Gabriela Galindo
Lo feo es un desorden que nos conduce irremediablemente hacia una connotación ética y moral que lo relaciona con el error y, peor aun, con el mal. Es la negación de la belleza y, por ende, de lo bueno y lo verdadero. Para Platón lo feo es la representación de la ausencia absoluta, en la medida en que lo bello se relaciona con el ser, lo feo es solamente pura privación, es el vacío, el no-ser. En tanto lo divino es "todo lo que es bello, bueno, verdadero… y lo que nutre y fortifica las alas del alma" (Platón, 2007: p. 266), lo feo entonces será todo lo que se opone a estas cualidades. Así, lo que no es bello es malo, es siniestro. Eugenio Trías sostiene, en su atinado ensayo Lo Bello y lo Siniestro que "lo siniestro constituye la condición y límite de lo bello" (Trías, 1982: p. 27). Según el filósofo español, lo siniestro nos remite a una revelación de aquello que debe permanecer oculto. Exponer lo que no debemos ver es una transgresión y una confrontación. Hacer público lo que debe ser privado (secreto) es siniestro, pero si se nos muestra de una forma "velada o diluida" nos puede llevar a una experiencia estética. Pero saber lo que es la fealdad es muy distinto a experimentar la fealdad, según Deleuze, el maestro de los monstruos es Fellini: "Fellini es el autor que supo crear las más prodigiosas galerías de monstruos: un travelling los recorre deteniéndose en uno o en otro pero siempre se los capta en presente, aves de presa perturbadas por la cámara y confluyendo por un instante en ella" (Deleuze, 1986: p. 126).

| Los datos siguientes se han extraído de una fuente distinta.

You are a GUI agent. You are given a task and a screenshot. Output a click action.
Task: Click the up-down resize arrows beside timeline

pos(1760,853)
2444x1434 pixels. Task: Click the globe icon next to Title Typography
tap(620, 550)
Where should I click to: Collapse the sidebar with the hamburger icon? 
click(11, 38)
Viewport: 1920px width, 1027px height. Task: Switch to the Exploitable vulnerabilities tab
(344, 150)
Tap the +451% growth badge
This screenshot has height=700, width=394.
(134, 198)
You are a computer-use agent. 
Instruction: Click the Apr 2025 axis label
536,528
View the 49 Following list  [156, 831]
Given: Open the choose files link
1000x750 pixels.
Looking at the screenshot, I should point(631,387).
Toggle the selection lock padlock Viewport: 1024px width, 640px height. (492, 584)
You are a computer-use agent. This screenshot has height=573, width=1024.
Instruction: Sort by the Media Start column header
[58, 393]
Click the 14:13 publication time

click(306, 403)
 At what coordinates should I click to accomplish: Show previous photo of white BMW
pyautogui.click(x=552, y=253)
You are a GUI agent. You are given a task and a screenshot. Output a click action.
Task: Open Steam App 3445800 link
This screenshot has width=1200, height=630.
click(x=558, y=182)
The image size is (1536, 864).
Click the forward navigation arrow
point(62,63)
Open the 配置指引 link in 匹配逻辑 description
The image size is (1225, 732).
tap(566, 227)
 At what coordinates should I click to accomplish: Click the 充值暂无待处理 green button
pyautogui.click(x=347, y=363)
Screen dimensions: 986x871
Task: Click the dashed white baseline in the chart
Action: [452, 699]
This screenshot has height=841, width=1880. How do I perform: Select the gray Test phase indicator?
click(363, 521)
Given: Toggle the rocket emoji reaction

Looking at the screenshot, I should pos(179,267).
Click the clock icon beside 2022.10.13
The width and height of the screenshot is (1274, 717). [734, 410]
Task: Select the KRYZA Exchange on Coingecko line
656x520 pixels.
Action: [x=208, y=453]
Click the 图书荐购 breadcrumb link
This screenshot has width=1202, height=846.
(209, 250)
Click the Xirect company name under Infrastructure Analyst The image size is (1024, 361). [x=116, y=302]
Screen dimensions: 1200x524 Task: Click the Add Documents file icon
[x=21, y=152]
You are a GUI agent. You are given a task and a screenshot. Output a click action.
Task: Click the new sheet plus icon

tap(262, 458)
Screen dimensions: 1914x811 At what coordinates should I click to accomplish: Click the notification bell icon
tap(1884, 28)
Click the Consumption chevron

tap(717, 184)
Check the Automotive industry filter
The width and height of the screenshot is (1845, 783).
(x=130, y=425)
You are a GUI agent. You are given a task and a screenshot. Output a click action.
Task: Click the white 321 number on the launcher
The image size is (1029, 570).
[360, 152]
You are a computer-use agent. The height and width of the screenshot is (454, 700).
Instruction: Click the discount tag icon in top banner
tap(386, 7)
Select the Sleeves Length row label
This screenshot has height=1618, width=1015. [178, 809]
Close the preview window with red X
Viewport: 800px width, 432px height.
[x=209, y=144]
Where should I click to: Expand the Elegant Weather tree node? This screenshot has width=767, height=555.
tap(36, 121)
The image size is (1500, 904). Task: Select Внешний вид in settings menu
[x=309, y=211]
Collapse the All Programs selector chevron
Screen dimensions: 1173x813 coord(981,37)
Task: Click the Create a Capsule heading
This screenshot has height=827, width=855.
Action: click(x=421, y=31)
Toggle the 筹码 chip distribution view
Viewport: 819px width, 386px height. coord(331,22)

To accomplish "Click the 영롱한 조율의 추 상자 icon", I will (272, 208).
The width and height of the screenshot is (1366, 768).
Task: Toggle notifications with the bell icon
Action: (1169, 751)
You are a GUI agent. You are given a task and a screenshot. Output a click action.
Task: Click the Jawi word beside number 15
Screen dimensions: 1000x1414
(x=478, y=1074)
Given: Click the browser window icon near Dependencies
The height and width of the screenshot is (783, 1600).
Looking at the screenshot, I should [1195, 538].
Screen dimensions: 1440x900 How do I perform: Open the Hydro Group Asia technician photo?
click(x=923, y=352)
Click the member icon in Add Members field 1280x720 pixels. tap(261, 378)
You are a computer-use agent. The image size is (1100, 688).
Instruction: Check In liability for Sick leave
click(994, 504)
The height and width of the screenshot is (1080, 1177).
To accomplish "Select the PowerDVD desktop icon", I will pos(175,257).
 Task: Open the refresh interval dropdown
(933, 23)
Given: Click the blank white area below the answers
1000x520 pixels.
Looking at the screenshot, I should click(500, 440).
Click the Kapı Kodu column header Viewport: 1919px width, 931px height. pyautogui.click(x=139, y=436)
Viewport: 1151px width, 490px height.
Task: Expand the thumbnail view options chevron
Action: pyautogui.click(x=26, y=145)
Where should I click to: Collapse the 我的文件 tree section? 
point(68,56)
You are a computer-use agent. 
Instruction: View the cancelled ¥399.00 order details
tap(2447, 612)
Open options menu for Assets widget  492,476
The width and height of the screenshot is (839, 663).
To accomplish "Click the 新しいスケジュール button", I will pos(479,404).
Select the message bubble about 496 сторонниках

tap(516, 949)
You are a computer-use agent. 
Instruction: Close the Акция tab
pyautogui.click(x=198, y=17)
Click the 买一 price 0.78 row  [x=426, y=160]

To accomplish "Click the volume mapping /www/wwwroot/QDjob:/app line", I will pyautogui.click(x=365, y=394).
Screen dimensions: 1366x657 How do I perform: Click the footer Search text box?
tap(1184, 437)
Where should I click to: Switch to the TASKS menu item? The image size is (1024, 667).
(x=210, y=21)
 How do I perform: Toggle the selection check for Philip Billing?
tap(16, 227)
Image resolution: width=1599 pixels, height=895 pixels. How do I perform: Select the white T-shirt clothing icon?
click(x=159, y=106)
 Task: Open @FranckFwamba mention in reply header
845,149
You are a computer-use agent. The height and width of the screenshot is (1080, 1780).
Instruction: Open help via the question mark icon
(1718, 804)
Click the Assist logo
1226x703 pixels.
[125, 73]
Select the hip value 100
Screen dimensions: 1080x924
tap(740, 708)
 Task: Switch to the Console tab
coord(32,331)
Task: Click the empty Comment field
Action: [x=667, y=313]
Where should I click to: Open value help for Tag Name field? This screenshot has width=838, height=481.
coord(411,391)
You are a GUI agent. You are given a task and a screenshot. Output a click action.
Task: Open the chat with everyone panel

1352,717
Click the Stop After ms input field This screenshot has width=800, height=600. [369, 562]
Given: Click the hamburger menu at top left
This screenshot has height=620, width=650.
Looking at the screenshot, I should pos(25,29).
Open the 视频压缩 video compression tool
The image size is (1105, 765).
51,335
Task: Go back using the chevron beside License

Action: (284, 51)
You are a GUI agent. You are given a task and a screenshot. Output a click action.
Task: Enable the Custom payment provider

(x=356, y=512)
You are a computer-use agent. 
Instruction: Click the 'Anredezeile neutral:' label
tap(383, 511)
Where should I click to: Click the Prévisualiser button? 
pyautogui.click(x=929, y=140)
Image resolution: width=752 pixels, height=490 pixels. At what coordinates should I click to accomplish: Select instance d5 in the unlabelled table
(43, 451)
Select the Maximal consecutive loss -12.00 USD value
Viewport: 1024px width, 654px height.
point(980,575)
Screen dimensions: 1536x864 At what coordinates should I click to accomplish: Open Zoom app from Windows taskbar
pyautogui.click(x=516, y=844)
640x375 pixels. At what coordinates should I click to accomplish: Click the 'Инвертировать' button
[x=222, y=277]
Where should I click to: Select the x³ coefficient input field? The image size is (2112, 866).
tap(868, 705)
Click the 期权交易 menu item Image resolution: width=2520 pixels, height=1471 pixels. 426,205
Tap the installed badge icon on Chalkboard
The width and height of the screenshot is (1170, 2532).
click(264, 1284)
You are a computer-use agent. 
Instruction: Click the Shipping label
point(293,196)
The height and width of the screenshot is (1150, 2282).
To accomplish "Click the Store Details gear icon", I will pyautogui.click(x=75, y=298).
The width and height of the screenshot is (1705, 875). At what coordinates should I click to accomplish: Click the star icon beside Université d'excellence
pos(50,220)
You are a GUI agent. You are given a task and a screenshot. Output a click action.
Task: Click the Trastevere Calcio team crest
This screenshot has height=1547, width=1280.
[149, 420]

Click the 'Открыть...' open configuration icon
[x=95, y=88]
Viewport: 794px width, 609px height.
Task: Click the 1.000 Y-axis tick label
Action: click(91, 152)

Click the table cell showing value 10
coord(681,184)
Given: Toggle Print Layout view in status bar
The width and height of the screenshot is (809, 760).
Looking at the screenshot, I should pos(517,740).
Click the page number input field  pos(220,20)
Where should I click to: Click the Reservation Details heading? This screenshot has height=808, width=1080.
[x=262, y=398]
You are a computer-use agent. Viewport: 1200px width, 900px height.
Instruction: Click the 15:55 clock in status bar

Pero los monstruos de David Lynch se salen de todo parámetro, los enanos, los deformes, los auténticos monstruos, intervienen en sus películas como personajes que se diluyen entre los demás, en ocasiones como personas comunes que pareciera que no se han identificado a sí mismos como adefesios, o tan reveladamente monstruosos que provocan pánico y terror, hasta los personajes que hacen de su deformidad un valor que sobrepasa a los demás y su monstruosidad los convierte en sujetos poderosos y casi omnipotentes.
Desde su primera película de larga duración, Eraserhead (1977), David Lynch utilizó la monstruosidad como esqueleto narrativo, en este caso, en una historia pesimista y terrorífica. Y no sólo me refiero a la criatura deforme que la novia de Henry, el personaje principal, dice haber parido, o la señorita de cachetes inflados que aparece cada vez que Henry mira intensamente el radiador. El propio Henry y su novia, que aparentan ser personas comunes y corrientes, y los padres de ella que no tienen deformidades físicas notorias, resultan estar tan torcidos de sus cabezas que no hay forma de no verlos como una especie de locos, dañados e irremediablemente condenados al sufrimiento. Pero lo feo no existe sin lo bello, y a Lynch le encantan las mujeres bellas; el contraste de estas deformidades lo vemos aquí representado por la extraña vecina, de una belleza exótica y sensual extraordinarias, con la que Henry va a tener una serie de encuentros que culminan en una apasionada relación sexual dentro de una tina llena de algo que parece ser leche, en medio de los llantos inconsolables de aquella criaturita acomodada como perrito envuelto encima de la cómoda.